(課題) 以下のリスト全体で「screenshot」を「capture」に置き換え、ほかは何も変えずに書き直してください。画像は含めないでください。

(収集したデータ項目)
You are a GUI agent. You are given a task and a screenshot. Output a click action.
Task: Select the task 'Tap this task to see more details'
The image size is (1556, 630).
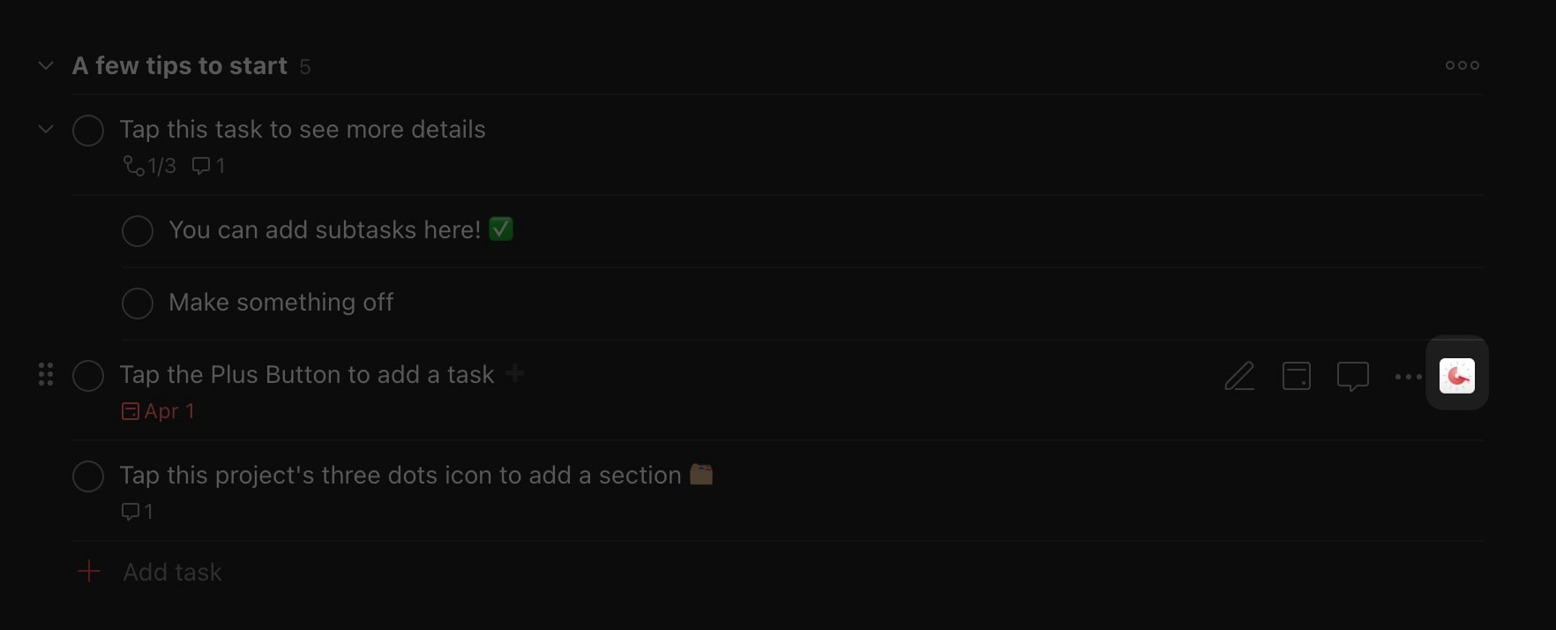[x=303, y=129]
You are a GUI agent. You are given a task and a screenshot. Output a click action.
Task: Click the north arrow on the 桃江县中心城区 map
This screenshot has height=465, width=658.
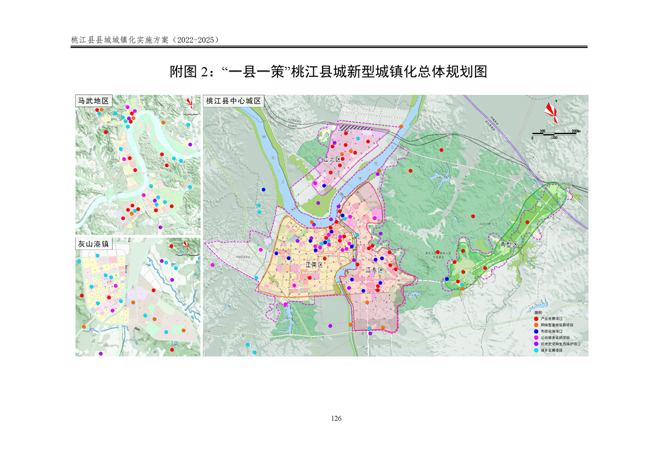click(551, 111)
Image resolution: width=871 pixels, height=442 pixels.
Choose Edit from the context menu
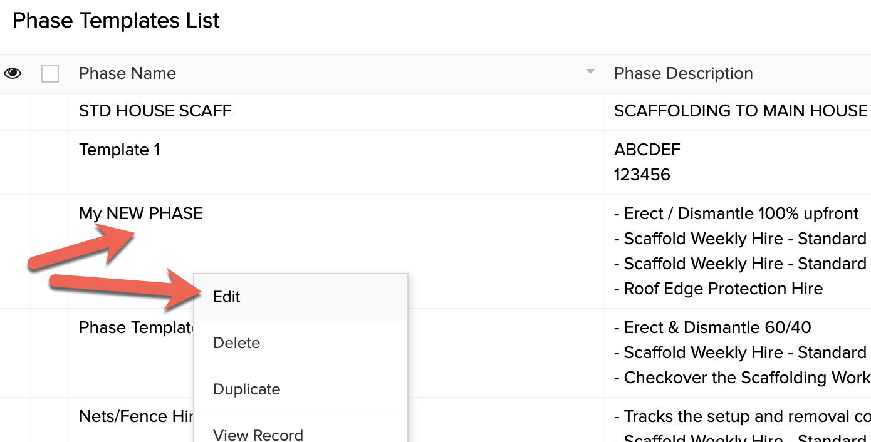[301, 297]
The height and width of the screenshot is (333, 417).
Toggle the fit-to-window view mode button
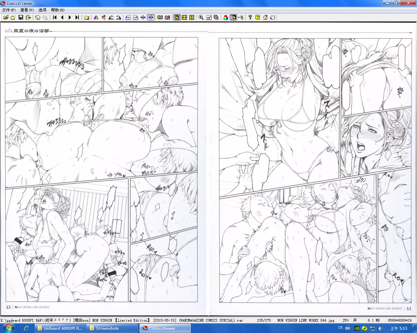coord(177,18)
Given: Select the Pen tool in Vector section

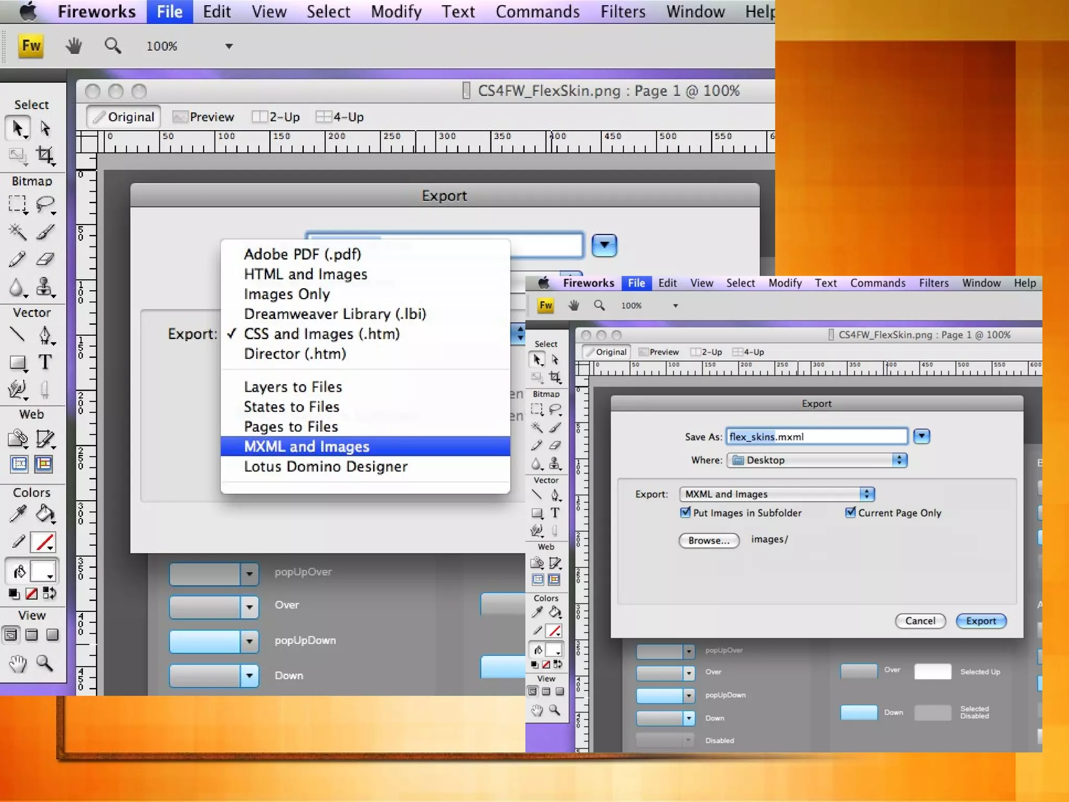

(解答)
You are a GUI agent. You are given a task and a capture. Output a click action.
Task: Select the task 'Tap this task to see more details'
The image size is (1556, 630).
[x=303, y=129]
You are a GUI agent. You are given a task and a capture. Output a click action.
Task: Click the north arrow on the 桃江县中心城区 map
This capture has height=465, width=658.
click(551, 111)
Image resolution: width=871 pixels, height=442 pixels.
Choose Edit from the context menu
[301, 297]
The height and width of the capture is (333, 417).
Toggle the fit-to-window view mode button
coord(177,18)
Given: Select the Pen tool in Vector section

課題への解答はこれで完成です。